Looking at international examples such as London, Stockholm and Milan, the Government report here found there’s “strong evidence that congestion charging delivers reductions in traffic volumes, improves air quality measures and reduces the levels of CO2 from transport emissions”.
Mr Gibbons told Newstalk Breakfast it would be a step in the right direction for Cork and Dublin.
He said: “I think Cork actually has taken an even bigger step in recent days with the announcement of the pedestrianisation of 17 of its city centre streets - that’s really a recognition that cities are first and foremost for people.
“This isn’t really about a competition between pedestrians, public transport users and car users - at one time or another, we’re all one or other of those things.”
Mr Gibbons believes such charges will “almost certainly” be in place in ten years’ time.
However, he also hopes it won’t be necessary as more people will reach a point - thanks to pedestrianisation of more streets and other measures - where it will make ‘no sense whatsoever’ to bring a car into a city centre.
He said introducing the charges will be a 'chicken and egg' situation, suggesting people will continue to drive into the city if they see it as an easier or more appealing approach.

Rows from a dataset

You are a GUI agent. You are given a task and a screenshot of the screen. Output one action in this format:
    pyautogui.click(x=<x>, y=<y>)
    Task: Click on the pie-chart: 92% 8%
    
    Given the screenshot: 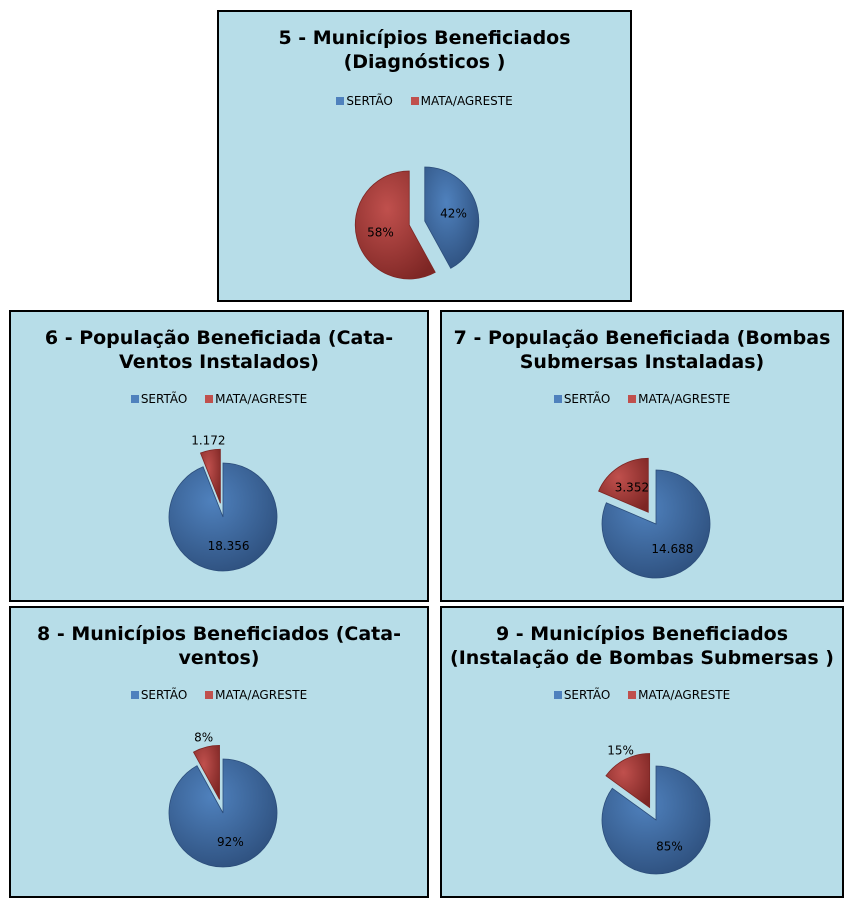 What is the action you would take?
    pyautogui.click(x=223, y=799)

Assigned task 1:
Repeat the piece on congestion charging word for word, from "Mr Gibbons told" up to and including "foremost for people.".
Assigned task 2:
In the piece on congestion charging, which three cities does the Government report look at as international examples?
Assigned task 3:
Take the piece on congestion charging further, picking up right after its last sentence.
You won't need the rows for anything here.

Expected output 1:
Mr Gibbons told Newstalk Breakfast it would be a step in the right direction for Cork and Dublin.
He said: “I think Cork actually has taken an even bigger step in recent days with the announcement of the pedestrianisation of 17 of its city centre streets - that’s really a recognition that cities are first and foremost for people.

Expected output 2:
London, Stockholm and Milan.

Expected output 3:
Mr Gibbons pointed to studies showing congestion charges can also lead to a 'marked' improvement in air quality, reduced noise pollution and reduced CO2 levels from transport.
He observed: “Dublin is a relatively small European city in a lightly populated European country - yet Dublin is the sixth most congested city in Europe.
“Not only that, but there was a study in 2017 showing congestion is costing the city over €1 million a day… and the Department of Transport study found that cost is set to rise to €2 billion a year by 2033.
“The question is can you continue to simply pile more and more vehicles into the cities?”
The discussions about congestions charges come amid plans to pedestrianise parts of Dublin - including Merrion Row, Mary Street and part of Capel Street - to entice more people back into the city this summer as restrictions are eased.